Unless you're doing game development, systems development, hardcore engineering or scientific programming, embedded systems, etc., C++ doesn't have that many applications anymore. I absolutely adored the language when it was my daily tool twenty years ago, but I don't go back to it anymore unless I really have to. A recent example was some XMPP stuff, but those examples are getting rarer as time passes.
I'd contend things are going BACK to native code from 20+ years ago (C/C++). With the highest level scripting languages accompanying it as both glue and used where they can be.
The rise of mobile means that if a 16KB chip can be used instead of a 32KB, and your skills can make that happen in a low level language, you're going to make a big impact on the $bottom line$. It's true that hardware is overpowered in PCs, but not every device is, and profits will always come into play. While embedded is not the job for everyone, it's one of the reasons for the return of C(++) in recent years.
Not that native code is limited to embedded programming.
There's Google's NativeClient for Chrome, Golang (compiles to native code, no VM), MS jumped on C++11 pretty quickly. Checkout MS's 'GoingNative' series
http://channel9.msdn.com/Shows/C9-GoingNative.
Or this post 15 hours ago.
http://channel9.msdn.com/posts/C-and-Beyond-2012-Panel-Convincing-your-Colleagues
I'm curious why MS is promoting anything called "C++ and beyond, convincing your colleagues"?? Didn't we just GET DONE convincing our colleagues to jump on the .Net bandwagon?
And it's true Java/C# will continue to dominate the boring, sludge that is the corporate market (due to inertia), I prefer to go as high level as possible, to maximize programmer time.

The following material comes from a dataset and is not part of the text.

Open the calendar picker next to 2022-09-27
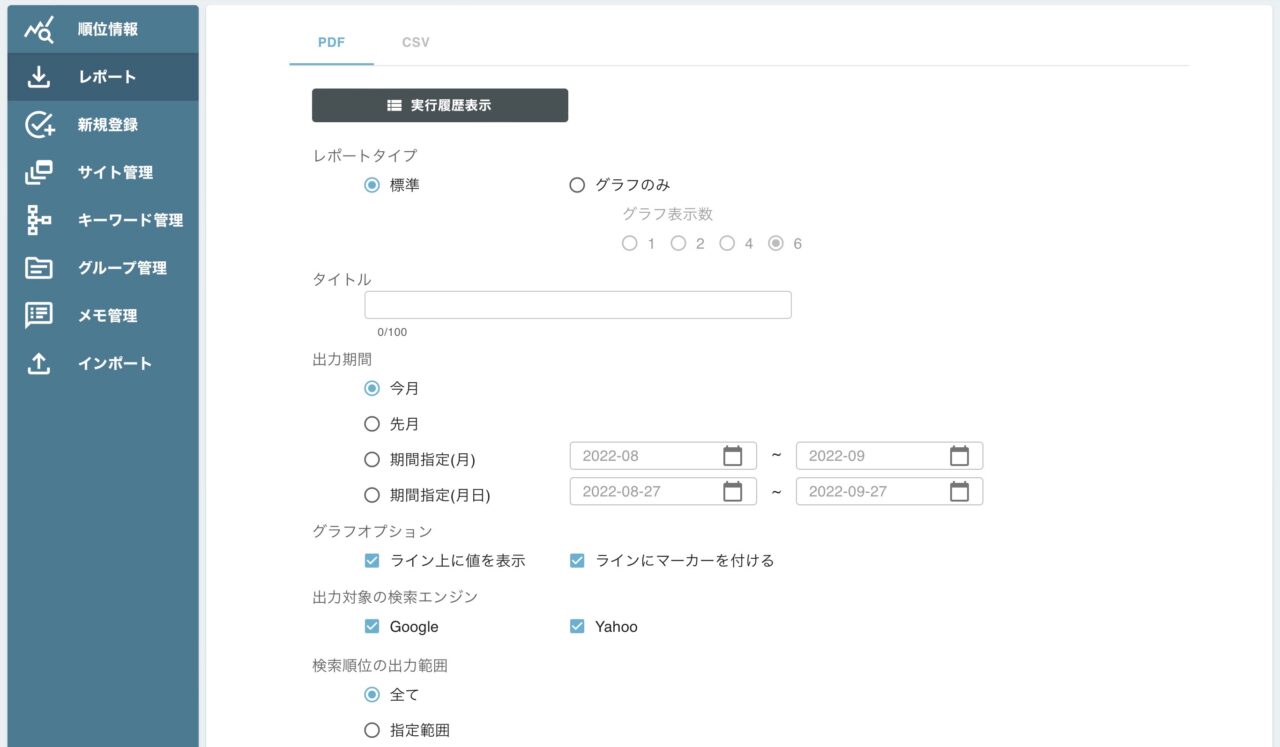Screen dimensions: 1280x747 pos(960,491)
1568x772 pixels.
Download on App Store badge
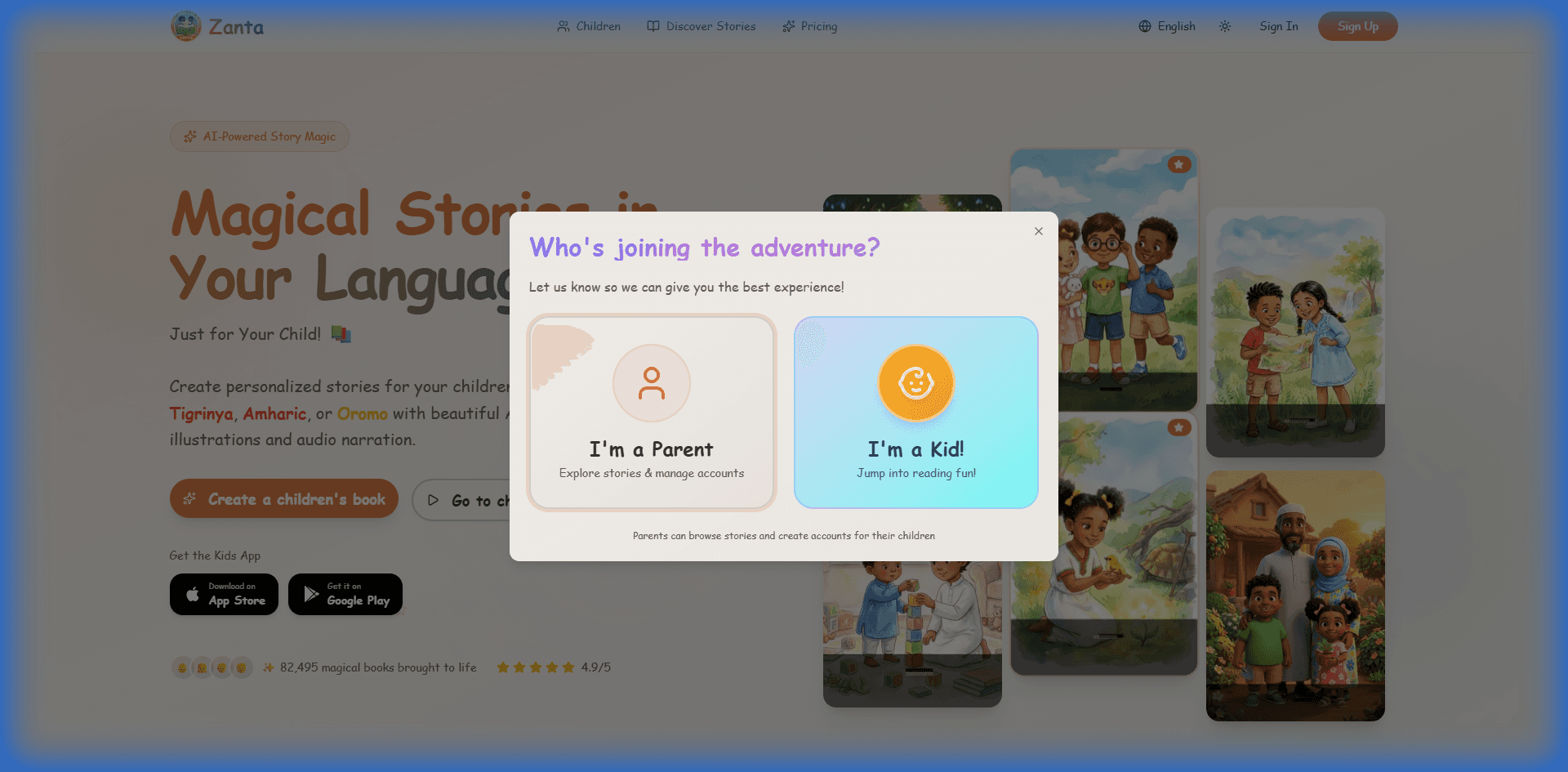pyautogui.click(x=224, y=594)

Higher up the food chain is Ruby and Python (personally, my money is on Python). Not to mention, I'm not too keen on corporate sponsored tech from Oracle (build a successful business on Java and get sued like Google did) and MS (really, no one needs examples here).

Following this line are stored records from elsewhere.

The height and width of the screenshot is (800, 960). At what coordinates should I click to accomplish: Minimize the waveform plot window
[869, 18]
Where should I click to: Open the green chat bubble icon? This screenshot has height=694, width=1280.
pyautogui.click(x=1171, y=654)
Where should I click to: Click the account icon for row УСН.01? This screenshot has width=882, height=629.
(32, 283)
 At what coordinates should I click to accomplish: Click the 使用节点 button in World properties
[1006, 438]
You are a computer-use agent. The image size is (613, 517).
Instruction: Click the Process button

Typically, you ever have a asinine amount of processing power and memory, or you have far too little. That's the way it seems to be going. You either have a server or local machine with 4+ cores and 8GB+ of ram (on the lowend), or you're developing for an iPad.
That's why I recommend an interpreted language + low level.

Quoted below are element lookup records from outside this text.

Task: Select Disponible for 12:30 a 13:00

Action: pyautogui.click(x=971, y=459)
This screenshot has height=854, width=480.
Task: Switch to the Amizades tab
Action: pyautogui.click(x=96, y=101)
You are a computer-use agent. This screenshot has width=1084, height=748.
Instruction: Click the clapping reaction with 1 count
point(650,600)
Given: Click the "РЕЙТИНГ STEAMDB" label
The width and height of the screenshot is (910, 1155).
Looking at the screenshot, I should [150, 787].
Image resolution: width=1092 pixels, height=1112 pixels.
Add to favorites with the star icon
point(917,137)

Versus the former trend of some virtual machine that's been ported everywhere. With Python you have a widely ported interpreter, and if you know C or C++ you have native code at your disposal.
OR, better yet IMHO, if you use
Python- you have Python and Cython. Python where you can, C(ython) where you need it. Pretty much my preferred solution. And we'll never get rid of native code nor very high level code until something is widely adopted that is similar to Golang (best of both worlds). I don't like things like the JVM, people are hot on Scala, Clojure and other JVM based languages. I'm hot on native code, and would hop on the Golang bandwagon before Scala anyday.
Regarding Objective C, it does have a garbage collector, for OSX, but not for iOS (back to our, far too little resources on mobile meme I mentioned before).
For vendor-locked code, ObjC is the winner over all other OS-specific code (pretty much the only other competitor for that grand title is C# on .Net). While I would also endorse ObjectiveC, I'm not sure it's not more the flavor of the decade (which is fine, if you like making money like most of us). C++ is universal, never went away, and like C might not ever go away as a 1st class citizen (aren't Windows7 drivers still written in C?). Java and C# will continue to lose relevance outside of the corporate world, if they haven't already.